> Task to carry out: Copy verbatim the material from its first line to the line that holds "品質管理 (1087, 1070)", including that line.

> Source information:
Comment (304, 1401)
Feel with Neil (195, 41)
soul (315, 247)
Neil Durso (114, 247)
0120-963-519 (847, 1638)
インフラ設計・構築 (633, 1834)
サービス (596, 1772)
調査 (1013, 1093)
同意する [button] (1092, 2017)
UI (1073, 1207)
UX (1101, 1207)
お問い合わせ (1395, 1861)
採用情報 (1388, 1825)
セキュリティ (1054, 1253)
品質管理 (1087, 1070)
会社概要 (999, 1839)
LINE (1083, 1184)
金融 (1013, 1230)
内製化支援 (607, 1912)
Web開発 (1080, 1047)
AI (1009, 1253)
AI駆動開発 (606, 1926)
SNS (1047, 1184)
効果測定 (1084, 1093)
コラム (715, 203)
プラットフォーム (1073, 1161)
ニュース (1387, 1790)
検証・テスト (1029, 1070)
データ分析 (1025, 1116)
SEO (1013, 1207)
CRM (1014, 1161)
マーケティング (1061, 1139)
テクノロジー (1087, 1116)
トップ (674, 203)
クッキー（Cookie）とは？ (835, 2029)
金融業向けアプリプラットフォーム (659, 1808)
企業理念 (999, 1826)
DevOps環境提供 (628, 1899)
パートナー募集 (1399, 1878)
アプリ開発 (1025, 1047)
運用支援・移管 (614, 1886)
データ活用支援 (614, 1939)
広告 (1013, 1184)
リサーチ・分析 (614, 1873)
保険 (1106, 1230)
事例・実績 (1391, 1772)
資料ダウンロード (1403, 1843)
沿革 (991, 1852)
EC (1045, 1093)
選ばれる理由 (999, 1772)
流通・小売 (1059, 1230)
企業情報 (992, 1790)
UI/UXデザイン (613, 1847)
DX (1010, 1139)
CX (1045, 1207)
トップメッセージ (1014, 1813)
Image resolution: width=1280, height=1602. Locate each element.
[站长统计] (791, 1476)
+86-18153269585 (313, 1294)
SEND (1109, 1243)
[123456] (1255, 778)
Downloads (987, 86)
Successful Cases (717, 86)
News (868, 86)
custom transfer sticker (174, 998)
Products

> Solution below:
Comment (304, 1401)
Feel with Neil (195, 41)
soul (315, 247)
Neil Durso (114, 247)
0120-963-519 (847, 1638)
インフラ設計・構築 (633, 1834)
サービス (596, 1772)
調査 (1013, 1093)
同意する [button] (1092, 2017)
UI (1073, 1207)
UX (1101, 1207)
お問い合わせ (1395, 1861)
採用情報 (1388, 1825)
セキュリティ (1054, 1253)
品質管理 (1087, 1070)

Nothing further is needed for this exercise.